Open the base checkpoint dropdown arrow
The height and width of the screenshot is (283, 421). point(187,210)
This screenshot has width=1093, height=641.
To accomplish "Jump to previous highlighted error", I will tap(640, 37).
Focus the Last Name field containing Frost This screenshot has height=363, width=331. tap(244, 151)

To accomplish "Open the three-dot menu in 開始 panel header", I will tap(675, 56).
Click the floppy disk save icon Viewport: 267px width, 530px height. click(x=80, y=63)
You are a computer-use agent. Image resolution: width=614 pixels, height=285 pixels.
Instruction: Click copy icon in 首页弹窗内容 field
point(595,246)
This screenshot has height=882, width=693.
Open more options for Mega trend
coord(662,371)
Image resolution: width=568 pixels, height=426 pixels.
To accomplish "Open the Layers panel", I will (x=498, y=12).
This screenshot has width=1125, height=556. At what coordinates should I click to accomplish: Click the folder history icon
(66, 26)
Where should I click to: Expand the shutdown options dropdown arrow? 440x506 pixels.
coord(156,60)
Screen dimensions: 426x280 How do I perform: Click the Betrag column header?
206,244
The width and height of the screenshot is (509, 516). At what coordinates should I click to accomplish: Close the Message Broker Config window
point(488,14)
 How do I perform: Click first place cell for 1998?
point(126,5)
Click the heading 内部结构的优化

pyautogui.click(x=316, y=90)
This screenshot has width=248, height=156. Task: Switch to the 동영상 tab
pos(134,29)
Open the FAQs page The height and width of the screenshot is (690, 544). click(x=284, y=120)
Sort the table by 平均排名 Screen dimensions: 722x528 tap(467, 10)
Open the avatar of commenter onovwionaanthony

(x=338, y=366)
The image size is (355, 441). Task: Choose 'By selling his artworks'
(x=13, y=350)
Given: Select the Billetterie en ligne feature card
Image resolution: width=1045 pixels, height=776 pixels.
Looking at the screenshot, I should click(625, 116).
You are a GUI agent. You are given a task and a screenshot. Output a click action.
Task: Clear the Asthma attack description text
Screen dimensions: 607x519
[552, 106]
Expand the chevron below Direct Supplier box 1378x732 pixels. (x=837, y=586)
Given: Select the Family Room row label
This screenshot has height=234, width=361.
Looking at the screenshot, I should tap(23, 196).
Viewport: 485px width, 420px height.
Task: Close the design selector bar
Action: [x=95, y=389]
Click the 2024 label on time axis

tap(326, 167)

++++++++++++++++++++

● YOUR GOAL: Each record above needs to be transcribed word for word.

● COMPLETED EXERCISE:
Open the base checkpoint dropdown arrow
The height and width of the screenshot is (283, 421). point(187,210)
This screenshot has width=1093, height=641.
To accomplish "Jump to previous highlighted error", I will tap(640, 37).
Focus the Last Name field containing Frost This screenshot has height=363, width=331. tap(244, 151)

To accomplish "Open the three-dot menu in 開始 panel header", I will tap(675, 56).
Click the floppy disk save icon Viewport: 267px width, 530px height. click(x=80, y=63)
You are a computer-use agent. Image resolution: width=614 pixels, height=285 pixels.
Instruction: Click copy icon in 首页弹窗内容 field
point(595,246)
This screenshot has height=882, width=693.
Open more options for Mega trend
coord(662,371)
Image resolution: width=568 pixels, height=426 pixels.
To accomplish "Open the Layers panel", I will (x=498, y=12).
This screenshot has width=1125, height=556. At what coordinates should I click to accomplish: Click the folder history icon
(66, 26)
Where should I click to: Expand the shutdown options dropdown arrow? 440x506 pixels.
coord(156,60)
Screen dimensions: 426x280 How do I perform: Click the Betrag column header?
206,244
The width and height of the screenshot is (509, 516). At what coordinates should I click to accomplish: Close the Message Broker Config window
point(488,14)
 How do I perform: Click first place cell for 1998?
point(126,5)
Click the heading 内部结构的优化

pyautogui.click(x=316, y=90)
This screenshot has width=248, height=156. Task: Switch to the 동영상 tab
pos(134,29)
Open the FAQs page The height and width of the screenshot is (690, 544). click(x=284, y=120)
Sort the table by 平均排名 Screen dimensions: 722x528 tap(467, 10)
Open the avatar of commenter onovwionaanthony

(x=338, y=366)
The image size is (355, 441). Task: Choose 'By selling his artworks'
(x=13, y=350)
Given: Select the Billetterie en ligne feature card
Image resolution: width=1045 pixels, height=776 pixels.
Looking at the screenshot, I should click(625, 116).
You are a GUI agent. You are given a task and a screenshot. Output a click action.
Task: Clear the Asthma attack description text
Screen dimensions: 607x519
[552, 106]
Expand the chevron below Direct Supplier box 1378x732 pixels. (x=837, y=586)
Given: Select the Family Room row label
This screenshot has height=234, width=361.
Looking at the screenshot, I should tap(23, 196).
Viewport: 485px width, 420px height.
Task: Close the design selector bar
Action: [x=95, y=389]
Click the 2024 label on time axis

tap(326, 167)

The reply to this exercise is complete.